* [TO BE DONE] Please pick out and copy every line of the material below that contains the string "Open".

----- MATERIAL SHOWN

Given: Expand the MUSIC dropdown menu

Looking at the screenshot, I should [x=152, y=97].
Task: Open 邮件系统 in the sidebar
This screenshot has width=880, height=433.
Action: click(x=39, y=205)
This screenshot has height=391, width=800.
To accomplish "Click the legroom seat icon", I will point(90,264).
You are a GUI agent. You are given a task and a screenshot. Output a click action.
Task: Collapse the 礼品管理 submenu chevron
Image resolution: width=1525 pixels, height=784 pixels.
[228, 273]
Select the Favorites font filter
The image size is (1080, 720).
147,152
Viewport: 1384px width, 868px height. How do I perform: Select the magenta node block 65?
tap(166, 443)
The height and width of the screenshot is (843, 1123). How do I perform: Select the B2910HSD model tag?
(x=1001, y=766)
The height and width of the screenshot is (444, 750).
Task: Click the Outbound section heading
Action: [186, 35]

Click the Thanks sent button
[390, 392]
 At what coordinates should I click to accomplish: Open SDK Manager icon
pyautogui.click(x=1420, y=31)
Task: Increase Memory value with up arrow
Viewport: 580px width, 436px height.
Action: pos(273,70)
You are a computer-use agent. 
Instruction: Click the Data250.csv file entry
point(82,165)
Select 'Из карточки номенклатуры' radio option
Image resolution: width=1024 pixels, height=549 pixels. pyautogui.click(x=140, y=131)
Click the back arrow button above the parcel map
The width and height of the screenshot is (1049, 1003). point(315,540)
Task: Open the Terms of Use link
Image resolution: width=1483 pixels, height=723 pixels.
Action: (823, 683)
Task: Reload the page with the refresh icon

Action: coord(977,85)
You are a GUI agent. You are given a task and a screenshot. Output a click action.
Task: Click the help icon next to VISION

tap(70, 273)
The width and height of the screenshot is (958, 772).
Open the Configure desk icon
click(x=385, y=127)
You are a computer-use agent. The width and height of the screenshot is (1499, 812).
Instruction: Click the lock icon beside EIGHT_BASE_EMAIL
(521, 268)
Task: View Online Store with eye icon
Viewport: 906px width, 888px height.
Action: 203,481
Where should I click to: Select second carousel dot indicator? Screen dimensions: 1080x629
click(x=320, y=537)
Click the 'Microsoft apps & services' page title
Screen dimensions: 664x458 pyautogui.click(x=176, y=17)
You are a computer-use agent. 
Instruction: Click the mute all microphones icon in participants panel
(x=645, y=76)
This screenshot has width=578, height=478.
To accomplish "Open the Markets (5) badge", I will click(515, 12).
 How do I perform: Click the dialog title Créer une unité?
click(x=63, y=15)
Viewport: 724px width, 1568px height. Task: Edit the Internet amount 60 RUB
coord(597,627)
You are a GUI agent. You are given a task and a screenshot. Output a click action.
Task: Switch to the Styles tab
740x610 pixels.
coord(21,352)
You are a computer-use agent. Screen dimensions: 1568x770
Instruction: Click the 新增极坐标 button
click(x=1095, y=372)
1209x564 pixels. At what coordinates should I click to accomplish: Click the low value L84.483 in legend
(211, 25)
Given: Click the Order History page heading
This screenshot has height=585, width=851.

----------

* [WRITTEN RESPONSE]
Task: Open 邮件系统 in the sidebar
 At what coordinates should I click to accomplish: Open SDK Manager icon
Task: Open the Terms of Use link
Open the Configure desk icon
To accomplish "Open the Markets (5) badge", I will click(515, 12).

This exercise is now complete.